All of these pleasures, and more, are in "Speed 2: Cruise Control,'' which is a sequel to "Speed" in name only--since even the basic premise is different.

In the first movie, if the bus stopped, everyone would get killed. In this one, if the ocean liner doesn't stop, everyone will get killed. It's a small twist, I grant you, but a decisive one.

[EN: That's my favorite line in the whole review. "It's a small twist, I grant you, but a decisive one." Pithily descriptive.]

The movie stars Sandra Bullock, from "Speed", and Jason Patric as her boyfriend. (The dialogue explains that she split up with the Keanu Reeves character from the earlier film for a lot of reasons, one of them possibly being that he did not want to appear in the sequel). They go on a cruise, and are unlucky enough to pick the boat targeted for revenge by a villain named Geiger (Willem Dafoe), whose laptop computers can take over the ship's own systems and control them.
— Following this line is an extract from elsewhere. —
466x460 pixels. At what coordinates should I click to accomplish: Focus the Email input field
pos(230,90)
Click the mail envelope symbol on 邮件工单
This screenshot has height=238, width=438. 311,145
Bullock plays the same fetching character she played the first time: warm, likable, stuttering a little, calm under pressure. Unfortunately, considering that she was crucial to the success of "Speed", the screenplay gives her a secondary role and hands most of the best scenes to Patric, who handles them like a traditional action hero. At one point he puts on scuba gear and dangles inches from the giant spinning props of the ocean liner, and at another point he shoots a seaplane with a spear-gun and reels himself in. These stunts make the original "Speed" look plausible.

The ship itself is of course supplied with a cross-section of typical passengers, who in addition to the diamond dealers include a fat-acceptance group and a deaf girl who gets trapped in an elevator and can't hear the abandon-ship alarm. The captain is thrown overboard early in the film, after Geiger explains his grievance. (Seems like a waste, somehow, to go to the trouble of lodging your complaint with someone you immediately kill.) Then it's up to the hero and his girlfriend to save the day.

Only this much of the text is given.